ギュルン!! 狂気的な笑みを浮かべる雪子を避けるようにして、紅桜が突如三手に分かれて最後の攻撃を仕掛けた。一方は新八と神楽の方へ、もう一方はまた子と武市の方へ。そして一番太い管が、光の差す二人の人影……村田と鉄子へと伸ばされる。
「きゃっ!?」
悲鳴を上げて鉄子は目を瞑る。しかし予想していた痛みは訪れず、恐る恐る瞼を持ち上げると、広がる光景に驚愕した。
「あ、兄者……! それに銀さん……!」
鉄子を庇うように目の前で両手を広げる村田の背。そして二人に伸びる触手を一刀両断した銀時の姿が、そこにはあった。人を護るようにと祈りを込めて打った刃は折れ、キィ───ンと静かに震えている。とぐろを巻いた黄金の龍が輝き、村田の目に光を灯した。
「心配させやがって」
文句を言う雪子は、新八と神楽を守るように構えていた警戒態勢を解いた。銀時の一撃が紅桜に決定打を与えたようで、雪子の鼻の先直前まで迫っていた刃は、パラパラと音を立てて崩壊していく。
元々銀時との戦いで限界を迎えていた紅桜。そこへ本気となった雪子が暴れ回り、ついに無尽蔵にも思えたそのエネルギーに終止符が打たれたのだ。
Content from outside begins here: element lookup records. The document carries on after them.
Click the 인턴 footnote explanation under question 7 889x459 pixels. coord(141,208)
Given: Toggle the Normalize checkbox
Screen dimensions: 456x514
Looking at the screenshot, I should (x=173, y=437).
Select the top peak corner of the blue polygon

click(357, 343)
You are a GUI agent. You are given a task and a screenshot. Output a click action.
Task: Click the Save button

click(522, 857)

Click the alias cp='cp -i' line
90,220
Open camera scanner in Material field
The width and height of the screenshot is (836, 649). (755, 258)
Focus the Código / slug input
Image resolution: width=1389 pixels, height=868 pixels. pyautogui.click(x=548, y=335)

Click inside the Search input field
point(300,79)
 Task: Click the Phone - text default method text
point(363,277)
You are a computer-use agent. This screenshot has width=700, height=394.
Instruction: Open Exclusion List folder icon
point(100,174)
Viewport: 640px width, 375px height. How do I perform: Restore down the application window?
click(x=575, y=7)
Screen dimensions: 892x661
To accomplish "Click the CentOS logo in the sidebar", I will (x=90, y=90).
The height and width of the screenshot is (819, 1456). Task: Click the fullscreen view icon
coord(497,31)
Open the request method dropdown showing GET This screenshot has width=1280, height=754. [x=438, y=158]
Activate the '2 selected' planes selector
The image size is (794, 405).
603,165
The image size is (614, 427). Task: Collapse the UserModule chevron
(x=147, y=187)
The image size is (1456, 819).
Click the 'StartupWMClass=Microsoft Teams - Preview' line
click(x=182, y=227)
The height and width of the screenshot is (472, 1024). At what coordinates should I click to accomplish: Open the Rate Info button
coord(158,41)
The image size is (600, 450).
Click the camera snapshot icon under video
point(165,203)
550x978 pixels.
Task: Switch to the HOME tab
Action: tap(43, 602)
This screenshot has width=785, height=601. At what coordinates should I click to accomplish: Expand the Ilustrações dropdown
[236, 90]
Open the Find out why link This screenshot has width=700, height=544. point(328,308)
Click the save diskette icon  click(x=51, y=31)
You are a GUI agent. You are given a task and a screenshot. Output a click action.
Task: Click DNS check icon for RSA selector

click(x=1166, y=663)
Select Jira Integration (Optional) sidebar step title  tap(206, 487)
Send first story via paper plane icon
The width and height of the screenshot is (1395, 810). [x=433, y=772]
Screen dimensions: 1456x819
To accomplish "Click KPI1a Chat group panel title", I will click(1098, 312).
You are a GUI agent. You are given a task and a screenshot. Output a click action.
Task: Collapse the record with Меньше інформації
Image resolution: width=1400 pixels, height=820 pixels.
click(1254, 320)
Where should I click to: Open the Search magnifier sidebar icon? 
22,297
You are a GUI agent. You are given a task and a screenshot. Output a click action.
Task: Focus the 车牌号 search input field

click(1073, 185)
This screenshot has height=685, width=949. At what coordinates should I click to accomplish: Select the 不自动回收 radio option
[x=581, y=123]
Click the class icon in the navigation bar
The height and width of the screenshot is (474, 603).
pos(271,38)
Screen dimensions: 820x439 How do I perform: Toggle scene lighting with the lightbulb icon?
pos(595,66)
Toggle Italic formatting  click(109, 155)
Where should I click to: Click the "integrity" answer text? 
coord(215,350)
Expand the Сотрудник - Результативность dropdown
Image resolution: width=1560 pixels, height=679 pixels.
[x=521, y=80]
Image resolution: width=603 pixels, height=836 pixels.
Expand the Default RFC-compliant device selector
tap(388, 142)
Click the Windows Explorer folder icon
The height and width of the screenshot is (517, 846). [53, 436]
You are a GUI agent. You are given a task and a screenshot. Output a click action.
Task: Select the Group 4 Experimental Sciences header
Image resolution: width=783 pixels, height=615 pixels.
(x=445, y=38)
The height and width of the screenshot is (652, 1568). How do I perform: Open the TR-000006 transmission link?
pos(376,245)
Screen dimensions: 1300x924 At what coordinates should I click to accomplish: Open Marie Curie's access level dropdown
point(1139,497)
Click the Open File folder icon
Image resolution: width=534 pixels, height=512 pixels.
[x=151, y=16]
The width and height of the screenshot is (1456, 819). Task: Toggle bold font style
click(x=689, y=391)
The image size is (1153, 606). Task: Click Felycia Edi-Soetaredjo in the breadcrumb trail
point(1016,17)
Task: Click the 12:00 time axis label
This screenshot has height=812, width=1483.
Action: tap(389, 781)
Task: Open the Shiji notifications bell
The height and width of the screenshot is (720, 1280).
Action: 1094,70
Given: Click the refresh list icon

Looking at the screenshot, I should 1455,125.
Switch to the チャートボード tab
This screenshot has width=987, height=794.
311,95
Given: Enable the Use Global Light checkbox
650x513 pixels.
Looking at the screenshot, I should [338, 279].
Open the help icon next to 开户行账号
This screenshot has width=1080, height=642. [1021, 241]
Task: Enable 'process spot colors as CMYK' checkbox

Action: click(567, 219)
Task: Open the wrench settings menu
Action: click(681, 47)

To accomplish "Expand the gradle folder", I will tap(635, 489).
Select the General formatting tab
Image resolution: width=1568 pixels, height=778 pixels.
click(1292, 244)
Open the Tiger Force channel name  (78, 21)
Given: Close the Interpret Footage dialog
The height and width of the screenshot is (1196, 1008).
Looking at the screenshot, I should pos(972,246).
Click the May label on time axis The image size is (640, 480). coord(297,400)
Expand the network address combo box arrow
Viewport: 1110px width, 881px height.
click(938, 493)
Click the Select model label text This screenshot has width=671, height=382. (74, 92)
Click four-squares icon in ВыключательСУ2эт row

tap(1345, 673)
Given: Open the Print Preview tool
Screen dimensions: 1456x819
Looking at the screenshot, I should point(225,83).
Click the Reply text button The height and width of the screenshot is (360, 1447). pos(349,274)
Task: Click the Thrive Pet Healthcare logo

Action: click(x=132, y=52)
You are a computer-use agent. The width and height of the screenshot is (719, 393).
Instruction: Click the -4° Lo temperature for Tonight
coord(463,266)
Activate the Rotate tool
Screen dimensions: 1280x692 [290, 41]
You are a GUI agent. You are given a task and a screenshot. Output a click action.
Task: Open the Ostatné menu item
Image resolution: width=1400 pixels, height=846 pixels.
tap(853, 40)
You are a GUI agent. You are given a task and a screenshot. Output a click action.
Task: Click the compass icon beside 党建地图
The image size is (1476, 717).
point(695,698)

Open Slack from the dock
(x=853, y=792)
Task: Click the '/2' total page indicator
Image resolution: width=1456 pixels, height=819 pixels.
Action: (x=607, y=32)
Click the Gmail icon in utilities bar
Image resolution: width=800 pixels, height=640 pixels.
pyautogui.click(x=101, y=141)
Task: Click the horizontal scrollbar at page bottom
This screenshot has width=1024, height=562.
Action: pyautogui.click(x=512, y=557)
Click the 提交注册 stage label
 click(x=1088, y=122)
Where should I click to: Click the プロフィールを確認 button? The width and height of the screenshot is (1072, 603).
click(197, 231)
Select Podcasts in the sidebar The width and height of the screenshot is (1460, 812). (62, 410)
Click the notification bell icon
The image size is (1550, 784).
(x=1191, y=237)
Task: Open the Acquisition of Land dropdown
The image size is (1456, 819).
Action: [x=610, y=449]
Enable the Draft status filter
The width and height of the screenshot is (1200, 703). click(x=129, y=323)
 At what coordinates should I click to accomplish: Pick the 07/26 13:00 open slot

塵となって風に舞う紅桜だったものを摘み上げて、フッと息を吹きかける。そうやって空中に舞っていく様をつまらなさそうに眺める、細く小柄な背中を、新八と神楽は息を呑んで見上げた。長身だが女性らしい曲線は失わない、しかし力強さと頼もしさを兼ね備えた背中を。
「つ、強い……圧倒的に……!」
銀さんを追い詰めた強敵相手に、あんな一方的に攻め立てるなんて。新八の思わず漏れた声に反応し、雪子は半身を振り返らせるとニッと強気に笑った。
「な、なぜ私は……。剣以外の余計なものは捨ててきたというのに……どうして……」
村田が自分の掌を見つめて震えていた。紅桜の矛先がこちらに向かっているとわかって、咄嗟に動いたのは、どうでもいいはずの妹を護るため。刀に全てを捧げ、テロリストに手を貸した男の行動ではない。
己の全てが瓦解していく感覚に、心の芯にあったはずの刀が跡形もなく消えていく。眩暈がしてしまうほどの衝撃に、ふらりと村田は体を傾けた。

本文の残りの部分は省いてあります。